## DATI FORNITI
******

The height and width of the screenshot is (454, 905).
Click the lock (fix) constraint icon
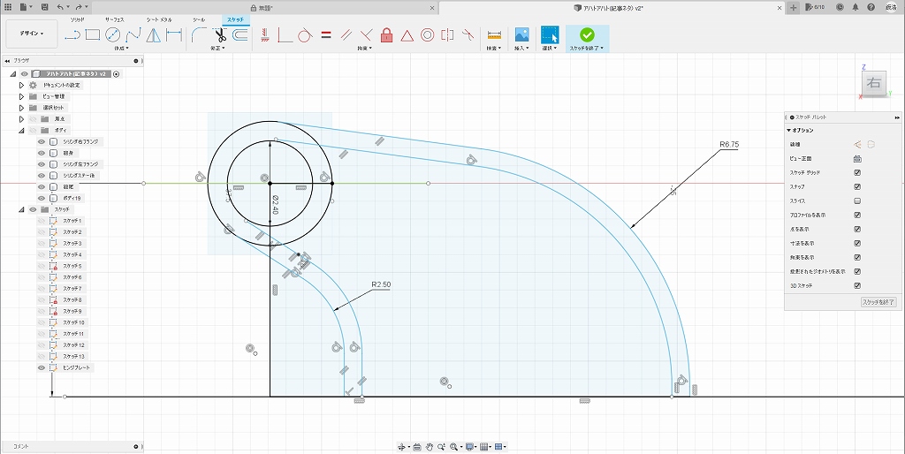(x=386, y=35)
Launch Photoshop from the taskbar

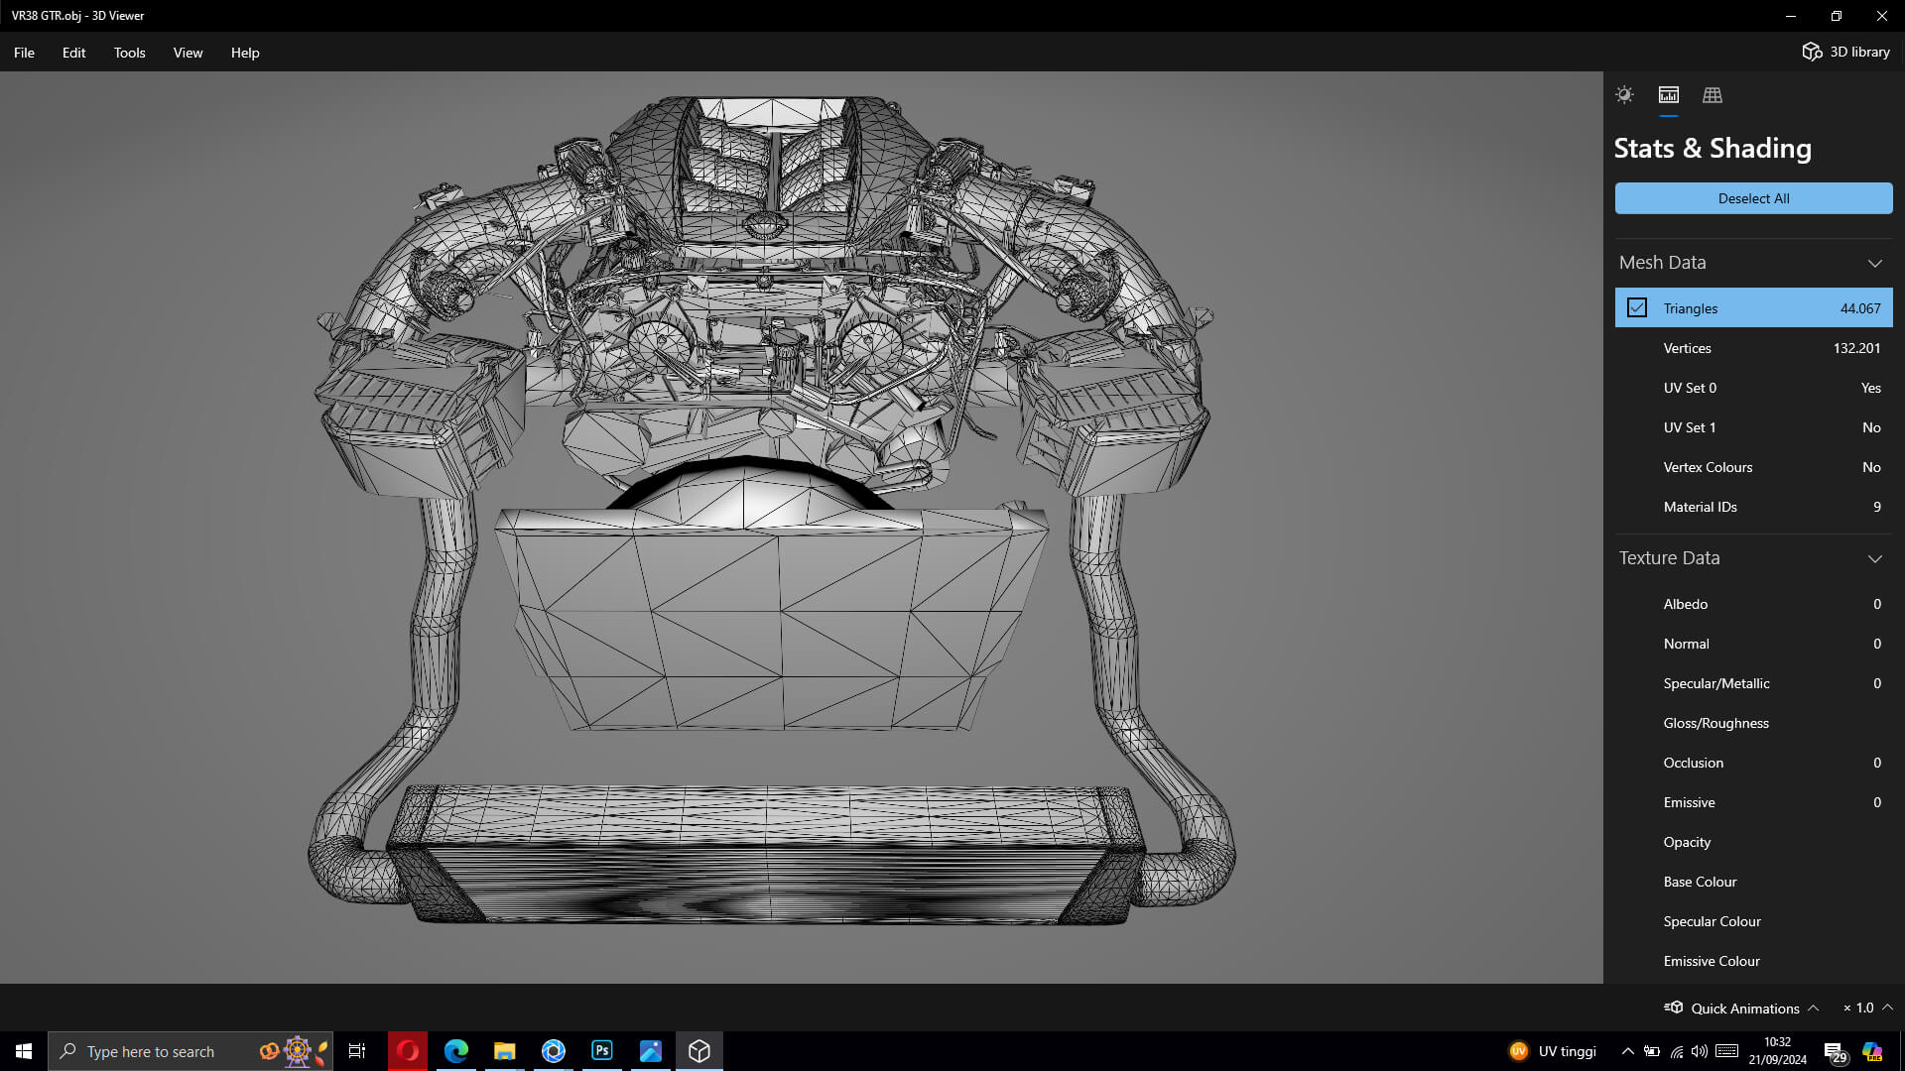pyautogui.click(x=602, y=1051)
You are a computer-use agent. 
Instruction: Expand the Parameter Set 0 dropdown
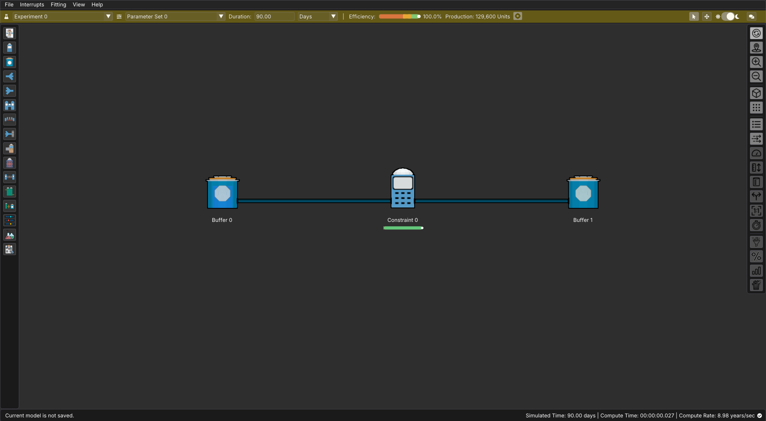coord(175,16)
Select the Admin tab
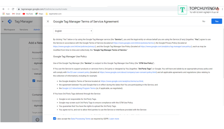Viewport: 224px width, 129px height. coord(37,30)
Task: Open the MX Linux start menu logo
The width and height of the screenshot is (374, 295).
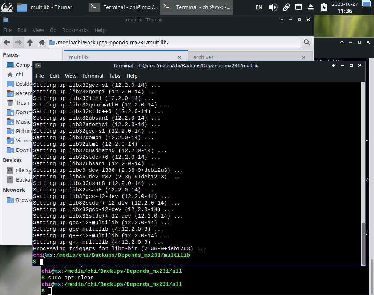Action: tap(7, 7)
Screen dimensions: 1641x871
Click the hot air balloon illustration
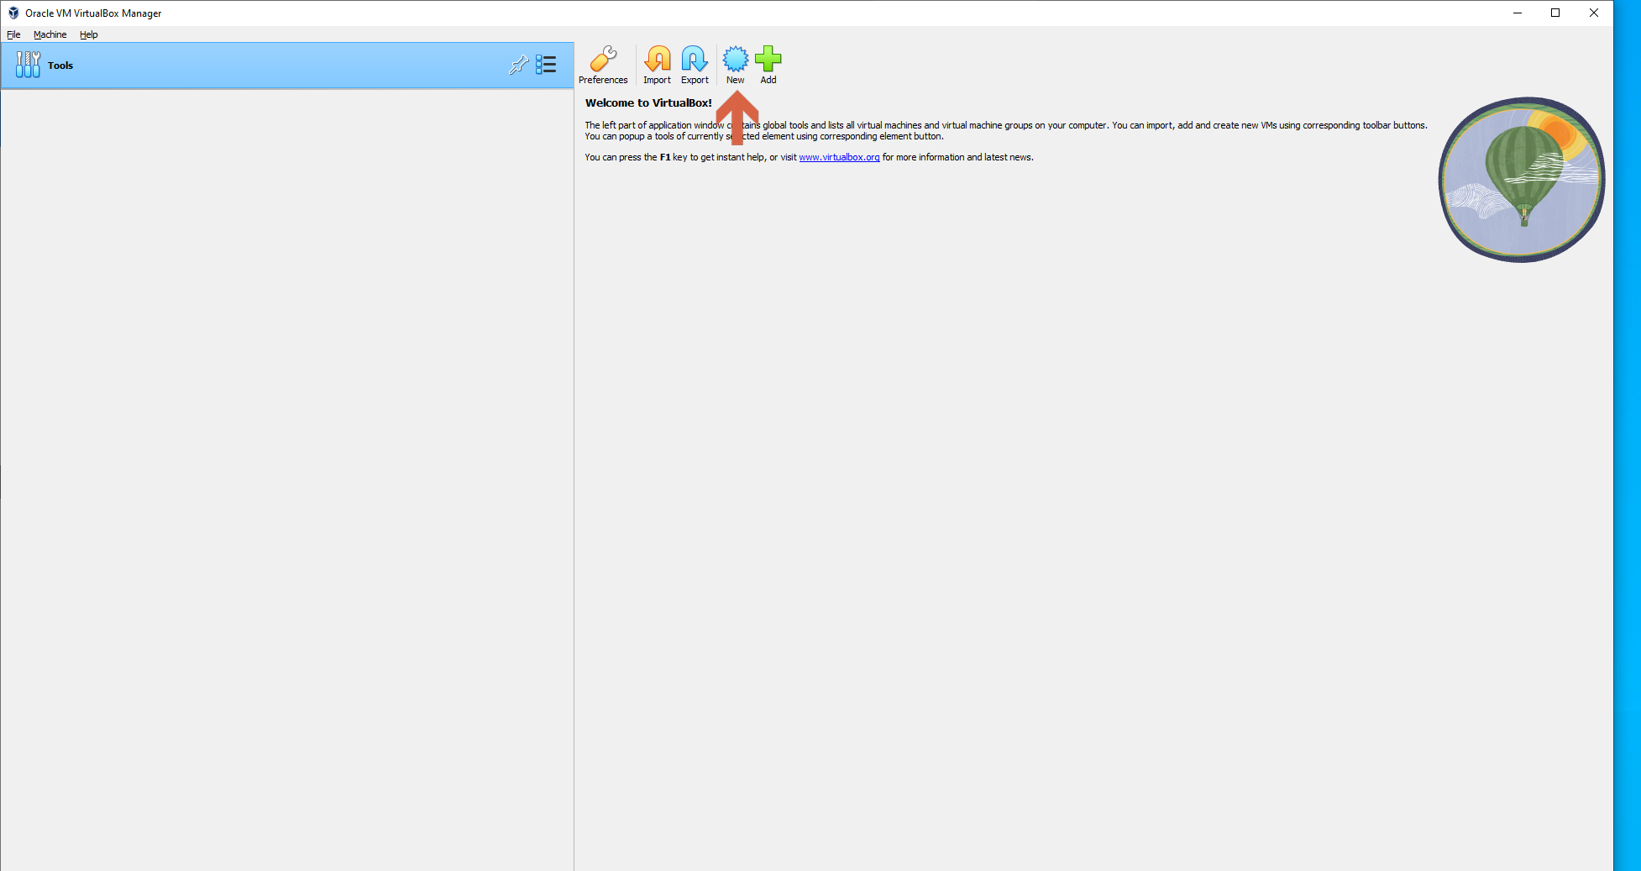click(x=1521, y=179)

******

## ISTRUZIONI E REQUISITI
Duplica senza modifiche le righe qui sopra, dalla riga che contiene "You are a computer-use agent." fino all'ultima riga compresa. Nella risposta ometti le immagini.

## RISULTATO FINALE
You are a computer-use agent. 
Instruction: Expand the Parameter Set 0 dropdown
coord(175,16)
Select the Admin tab
Viewport: 224px width, 129px height. coord(37,30)
Task: Open the MX Linux start menu logo
The width and height of the screenshot is (374, 295).
Action: tap(7, 7)
Screen dimensions: 1641x871
Click the hot air balloon illustration
click(x=1521, y=179)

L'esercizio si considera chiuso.